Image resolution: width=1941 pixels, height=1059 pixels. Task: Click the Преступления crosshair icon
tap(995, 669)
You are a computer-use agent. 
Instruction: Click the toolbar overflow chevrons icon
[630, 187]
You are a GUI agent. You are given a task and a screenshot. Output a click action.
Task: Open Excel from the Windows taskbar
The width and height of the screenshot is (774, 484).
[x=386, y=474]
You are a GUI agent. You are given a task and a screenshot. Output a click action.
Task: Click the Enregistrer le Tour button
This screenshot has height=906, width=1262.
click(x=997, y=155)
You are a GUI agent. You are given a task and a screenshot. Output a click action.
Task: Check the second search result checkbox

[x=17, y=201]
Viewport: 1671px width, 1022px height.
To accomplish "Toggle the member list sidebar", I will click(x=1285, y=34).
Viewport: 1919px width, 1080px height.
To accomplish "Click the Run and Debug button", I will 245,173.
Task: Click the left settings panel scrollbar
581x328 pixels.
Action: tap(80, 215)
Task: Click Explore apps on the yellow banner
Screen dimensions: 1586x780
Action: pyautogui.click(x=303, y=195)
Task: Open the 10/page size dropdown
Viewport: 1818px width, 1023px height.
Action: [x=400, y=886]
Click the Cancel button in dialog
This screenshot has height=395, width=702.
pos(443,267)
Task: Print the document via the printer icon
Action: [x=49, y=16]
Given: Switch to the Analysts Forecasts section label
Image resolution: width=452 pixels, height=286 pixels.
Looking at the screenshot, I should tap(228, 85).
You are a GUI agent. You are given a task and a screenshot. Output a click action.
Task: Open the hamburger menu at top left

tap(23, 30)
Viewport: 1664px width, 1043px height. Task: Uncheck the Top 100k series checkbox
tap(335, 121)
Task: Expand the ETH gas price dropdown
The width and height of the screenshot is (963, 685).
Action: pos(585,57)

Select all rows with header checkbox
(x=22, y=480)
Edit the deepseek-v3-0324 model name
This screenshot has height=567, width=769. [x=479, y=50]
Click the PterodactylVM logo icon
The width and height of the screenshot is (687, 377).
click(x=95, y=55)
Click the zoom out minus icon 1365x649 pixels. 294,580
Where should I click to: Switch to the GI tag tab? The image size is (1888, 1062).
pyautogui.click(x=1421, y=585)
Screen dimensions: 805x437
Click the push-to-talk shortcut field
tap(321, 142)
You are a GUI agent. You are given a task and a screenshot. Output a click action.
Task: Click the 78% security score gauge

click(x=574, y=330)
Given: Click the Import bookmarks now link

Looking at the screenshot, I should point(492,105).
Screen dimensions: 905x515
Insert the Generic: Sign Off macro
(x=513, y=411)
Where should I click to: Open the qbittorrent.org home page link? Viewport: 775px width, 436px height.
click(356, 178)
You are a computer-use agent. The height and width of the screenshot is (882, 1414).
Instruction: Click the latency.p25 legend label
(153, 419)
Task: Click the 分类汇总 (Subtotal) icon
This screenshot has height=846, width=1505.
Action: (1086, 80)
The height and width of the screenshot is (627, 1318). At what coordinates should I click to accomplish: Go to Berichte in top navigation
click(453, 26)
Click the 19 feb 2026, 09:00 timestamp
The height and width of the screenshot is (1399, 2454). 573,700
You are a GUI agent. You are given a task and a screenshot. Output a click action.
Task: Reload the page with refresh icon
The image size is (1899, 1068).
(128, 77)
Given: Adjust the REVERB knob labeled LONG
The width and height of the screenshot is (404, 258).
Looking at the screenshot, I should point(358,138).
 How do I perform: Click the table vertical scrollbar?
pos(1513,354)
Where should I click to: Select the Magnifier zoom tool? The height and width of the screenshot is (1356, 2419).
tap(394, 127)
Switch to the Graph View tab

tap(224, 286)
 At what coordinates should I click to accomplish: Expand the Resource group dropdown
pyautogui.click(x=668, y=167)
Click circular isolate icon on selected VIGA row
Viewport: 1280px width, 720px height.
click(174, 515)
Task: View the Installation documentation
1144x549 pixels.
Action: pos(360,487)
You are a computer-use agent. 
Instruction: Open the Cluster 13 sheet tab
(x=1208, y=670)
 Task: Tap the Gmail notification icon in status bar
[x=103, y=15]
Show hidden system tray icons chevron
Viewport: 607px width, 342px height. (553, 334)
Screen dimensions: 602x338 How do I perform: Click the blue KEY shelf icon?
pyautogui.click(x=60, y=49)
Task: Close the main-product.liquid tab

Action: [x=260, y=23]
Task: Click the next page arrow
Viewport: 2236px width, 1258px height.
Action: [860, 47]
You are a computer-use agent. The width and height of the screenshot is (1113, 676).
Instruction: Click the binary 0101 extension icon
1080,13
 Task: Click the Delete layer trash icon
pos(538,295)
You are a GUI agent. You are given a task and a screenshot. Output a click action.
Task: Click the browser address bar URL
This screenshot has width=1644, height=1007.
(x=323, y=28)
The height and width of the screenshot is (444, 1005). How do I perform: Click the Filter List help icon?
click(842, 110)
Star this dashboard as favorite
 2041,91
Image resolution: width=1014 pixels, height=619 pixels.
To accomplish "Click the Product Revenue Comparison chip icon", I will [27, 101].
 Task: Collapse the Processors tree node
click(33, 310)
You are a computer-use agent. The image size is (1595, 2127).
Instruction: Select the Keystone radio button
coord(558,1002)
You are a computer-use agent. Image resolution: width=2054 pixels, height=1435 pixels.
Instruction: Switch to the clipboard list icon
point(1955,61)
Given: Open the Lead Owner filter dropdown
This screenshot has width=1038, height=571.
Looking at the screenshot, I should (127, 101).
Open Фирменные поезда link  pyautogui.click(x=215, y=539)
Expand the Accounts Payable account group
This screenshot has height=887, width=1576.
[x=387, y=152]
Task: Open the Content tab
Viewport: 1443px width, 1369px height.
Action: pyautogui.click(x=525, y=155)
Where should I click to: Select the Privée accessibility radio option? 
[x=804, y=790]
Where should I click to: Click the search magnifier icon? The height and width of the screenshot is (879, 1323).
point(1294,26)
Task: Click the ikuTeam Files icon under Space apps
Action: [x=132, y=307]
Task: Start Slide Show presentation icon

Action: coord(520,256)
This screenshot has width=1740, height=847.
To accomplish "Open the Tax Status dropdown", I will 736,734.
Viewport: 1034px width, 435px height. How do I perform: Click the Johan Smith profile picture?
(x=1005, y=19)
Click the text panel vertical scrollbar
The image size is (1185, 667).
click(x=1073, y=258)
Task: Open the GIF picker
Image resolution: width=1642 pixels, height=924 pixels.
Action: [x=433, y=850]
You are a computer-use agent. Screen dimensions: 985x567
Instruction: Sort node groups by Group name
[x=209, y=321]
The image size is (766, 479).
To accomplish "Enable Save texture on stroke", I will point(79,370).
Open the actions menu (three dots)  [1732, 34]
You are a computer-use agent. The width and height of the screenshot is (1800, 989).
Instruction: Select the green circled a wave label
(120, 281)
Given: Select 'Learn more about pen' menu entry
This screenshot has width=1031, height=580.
───
§ Work order: Your answer should be the lines of the records that hold the string "panel".

§ Solution for this exercise:
Task: Click the left settings panel scrollbar
Click the text panel vertical scrollbar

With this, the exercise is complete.